In season one episode two, titled “She’s Having a Maybe,” the show sets the stage for some classic Serena and Blair style fighting but fails to pick up any kind of sustainable intrigue. At the center of the story is Julien (Jordan Alexander) and Zoya (Whitney Peak) two half-sisters that are at odds while Julien’s ex-boyfriend, Obie (Eli Brown), shows a romantic interest in Zoya. Oh, the recycled man-drives-a-wedge-between-women trope we’ve seen countless times before. Julien recruits Gossip Girl to dig up some dirt on Zoya so she can plan an evil scheme to make Obie lose interest in her.
Zoya and Julien’s chemistry struggles to find it’s footing since the storyline doesn’t commit to them being at each other’s throats or the polar opposite.

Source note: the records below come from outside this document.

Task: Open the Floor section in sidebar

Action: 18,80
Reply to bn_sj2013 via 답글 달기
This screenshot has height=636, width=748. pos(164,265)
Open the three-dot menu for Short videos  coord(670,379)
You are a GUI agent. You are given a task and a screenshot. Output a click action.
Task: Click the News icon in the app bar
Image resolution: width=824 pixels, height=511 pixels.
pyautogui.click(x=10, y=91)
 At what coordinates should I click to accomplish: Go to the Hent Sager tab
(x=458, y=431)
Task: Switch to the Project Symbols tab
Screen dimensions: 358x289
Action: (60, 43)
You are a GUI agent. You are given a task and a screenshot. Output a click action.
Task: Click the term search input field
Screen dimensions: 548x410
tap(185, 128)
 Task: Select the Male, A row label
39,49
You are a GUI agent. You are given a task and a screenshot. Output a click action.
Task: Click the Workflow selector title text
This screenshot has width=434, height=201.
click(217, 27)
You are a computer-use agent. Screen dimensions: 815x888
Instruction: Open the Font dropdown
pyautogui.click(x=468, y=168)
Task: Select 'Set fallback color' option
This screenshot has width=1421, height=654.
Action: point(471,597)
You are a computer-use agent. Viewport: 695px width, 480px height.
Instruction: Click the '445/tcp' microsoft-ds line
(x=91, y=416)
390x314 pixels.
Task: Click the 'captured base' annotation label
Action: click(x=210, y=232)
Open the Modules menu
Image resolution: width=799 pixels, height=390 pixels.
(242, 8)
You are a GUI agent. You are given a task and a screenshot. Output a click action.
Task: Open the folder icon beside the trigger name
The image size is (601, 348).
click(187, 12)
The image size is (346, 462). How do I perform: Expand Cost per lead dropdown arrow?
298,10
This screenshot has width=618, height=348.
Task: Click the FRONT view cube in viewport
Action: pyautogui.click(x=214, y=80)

Instead, they’re stuck in this sisterhood purgatory where Julien wants to destroy Zoya’s reputation one minute, but then the next feels sorry for her and is begging her not to withdrawal from their high school. This kind of back-and-forth makes it difficult to decipher what kind of person Julien is. Does she really have a soft spot for her sister, or is she too manic about her intentions to pick a lane? It might just leave you screaming at the TV screen “Whose side are you on!”
There was one moment in the episode where it felt like things were finally going to get fiery. Up until this point, Julien’s Dad (Luke Kirby, The Marvelous Mrs. Maisel), had no idea that Julien and Zoya had met. He hates Zoya’s Dad (Johnathan Fernandez, Lethal Weapon) for stealing his wife away from him, so when the two men see each other at a party, we anticipated an explosion of anger and confrontation. Instead, viewers were met with a diffused and short angry exchange of words that was nothing worth writing home about.
Meanwhile, the main subplot follows Max Wolfe (Thomas Doherty, High Fidelity) a pansexual character that is without-a-doubt an homage to the original GG’s Chuck Bass. Full of himself, dangerously charismatic, and on an unceasing sexual hunt. In this episode, Wolfe has a forbidden love interest: his teacher. But that’s not the only person who seems to be caught in Max’s magnetic orbit. Audrey (Emily Alan Lind) and Aki (Evan Mock), the quintessential high school couple of the in-crowd, are both having conflicting sexual desires for Wolfe. Smells like trouble in paradise.
Overall, the episode may have been lackluster in action, but it left the story on a blank horizon that has a lot of opportunity to grow the characters and build upon the relationship between Zoya and Julien.
Rating: 6.5 out of 10
Episode two of the Gossip Girl reboot is now streaming on HBO Max.